For the latest arrival though, speculation has been much more understated (I’d entirely forgotten Kate was pregnant until she went into labour). The obvious factor there being that the first born would be heir to the throne, whereas today’s addition to the family is a mere fifth in-line…meaning the likelihood of ascending to kinghood is pretty remote. All being well, of course.

The Royals come in for a fair bit of grief from republicans and the indifferent, but I’ve always been a staunch supporter (as attested by previous blogs!). A new-born baby does tend to have a positive effect on their image though. George and Charlotte, being irresistibly cute, are very hard to direct bile at – even if a few trolls/socialists/staunch republicans do try – with most observers cooing over them rather than calling for the scrapping of the monarchy.

Once again though, they’re in full glare. The media has been camped outside the Lindo Wing at St Mary’s all day, and it’s the top news story on practically every paper, which means the Royals are the centre of attention for both fans and detractors. And while many are expressing pleasure at the birth, plenty of people on Twitter are politicising it to bash them, something which I always take objection to.

People moan about the Royal Family as they’ve inherited great wealth and privilege by an accident of birth and so shouldn’t be entitled to it, without having to work for it. But my take on that is that everyone is an accident of birth. That’s what makes us unique. Someone ‘working hard’ as a model is only there because they were born conventionally good-looking. An athlete ‘working hard’ at their sport is given the opportunity to even try thanks to their natural physical prowess. Even doctors are utilising their natural intelligence, which, sadly, some people just aren’t born with.

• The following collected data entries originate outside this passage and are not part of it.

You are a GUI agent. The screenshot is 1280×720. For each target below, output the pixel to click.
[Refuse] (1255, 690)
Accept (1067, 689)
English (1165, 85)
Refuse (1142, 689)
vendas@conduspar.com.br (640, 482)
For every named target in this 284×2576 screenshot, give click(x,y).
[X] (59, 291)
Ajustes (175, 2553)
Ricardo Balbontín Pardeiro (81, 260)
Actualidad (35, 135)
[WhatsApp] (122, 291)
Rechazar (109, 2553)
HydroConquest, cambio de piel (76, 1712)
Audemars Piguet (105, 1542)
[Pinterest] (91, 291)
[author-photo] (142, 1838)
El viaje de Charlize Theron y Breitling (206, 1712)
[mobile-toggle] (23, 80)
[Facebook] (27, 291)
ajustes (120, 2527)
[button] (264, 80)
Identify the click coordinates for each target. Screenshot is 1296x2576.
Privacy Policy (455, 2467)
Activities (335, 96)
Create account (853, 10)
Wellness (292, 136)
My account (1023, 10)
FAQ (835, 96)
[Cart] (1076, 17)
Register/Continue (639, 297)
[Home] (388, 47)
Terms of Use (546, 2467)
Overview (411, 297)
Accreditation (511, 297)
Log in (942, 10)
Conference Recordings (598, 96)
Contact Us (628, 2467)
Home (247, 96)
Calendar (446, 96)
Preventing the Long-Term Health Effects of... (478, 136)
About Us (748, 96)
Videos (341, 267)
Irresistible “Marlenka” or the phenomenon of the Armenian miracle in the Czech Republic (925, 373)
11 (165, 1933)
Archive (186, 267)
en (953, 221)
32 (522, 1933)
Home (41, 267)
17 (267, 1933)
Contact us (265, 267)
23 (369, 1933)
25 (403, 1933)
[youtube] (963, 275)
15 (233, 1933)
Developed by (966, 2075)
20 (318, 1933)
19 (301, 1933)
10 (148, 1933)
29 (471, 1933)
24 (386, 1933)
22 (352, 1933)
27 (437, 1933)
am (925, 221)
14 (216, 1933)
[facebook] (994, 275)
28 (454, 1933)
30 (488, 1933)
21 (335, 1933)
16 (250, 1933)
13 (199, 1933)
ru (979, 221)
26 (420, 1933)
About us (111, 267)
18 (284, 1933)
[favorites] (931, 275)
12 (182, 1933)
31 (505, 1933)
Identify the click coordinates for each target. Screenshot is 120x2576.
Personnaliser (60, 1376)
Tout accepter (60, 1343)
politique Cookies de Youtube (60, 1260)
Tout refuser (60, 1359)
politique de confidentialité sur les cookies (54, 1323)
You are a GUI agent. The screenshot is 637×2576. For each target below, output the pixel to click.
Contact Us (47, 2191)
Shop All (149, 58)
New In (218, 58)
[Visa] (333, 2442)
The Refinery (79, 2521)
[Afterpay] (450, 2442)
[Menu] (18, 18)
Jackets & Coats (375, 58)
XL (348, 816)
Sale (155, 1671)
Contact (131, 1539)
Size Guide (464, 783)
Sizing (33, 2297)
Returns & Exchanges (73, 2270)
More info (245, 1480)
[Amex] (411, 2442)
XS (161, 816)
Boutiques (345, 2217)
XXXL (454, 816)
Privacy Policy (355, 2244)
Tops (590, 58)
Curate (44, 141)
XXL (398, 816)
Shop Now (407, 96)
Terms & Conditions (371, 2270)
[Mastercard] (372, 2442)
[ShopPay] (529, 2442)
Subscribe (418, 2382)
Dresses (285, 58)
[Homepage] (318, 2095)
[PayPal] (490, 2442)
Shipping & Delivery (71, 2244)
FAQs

I’ve said in the past that I feel sorry for William and Harry – thrust into a life of privilege, but thrust nonetheless. Much like someone born in poverty can’t determine their birth, neither can the wealthy. Yes, you can say ‘but they should give their wealth and privilege up’. But if that’s the case, then surely so should everyone? If you inherit £500 from your grandparents do you give that up to the State? Even as little as £500 is more than some people. If you earn more than the national living wage do you give the rest back to the State? If, when you die, are you looking to leave your two-bed terrace house to the State rather than your children? I’d be prepared to say you’re probably not. Although I’m sure there are a few out there who are happy to say yes to that, the amount of people willing to practice what they preach is lamentably thin compared to those happy to do the preaching.

The Royals are privileged, but they have a tough life all the same. In a world where reality TV celebrity is seemingly a mark of success, being a Royal – where your every move is scrutinised, from birth until death and often against your wishes – is a much tougher career path. It’s also much more beneficial to the UK’s GDP, with the Royal Family providing far more to the country through the Crown Estates, tourism and royal appearances than they take out via the Privy Purse.

I wish the new Prince and the Royal Family all the best. It’s certainly not a role I’d like to take on.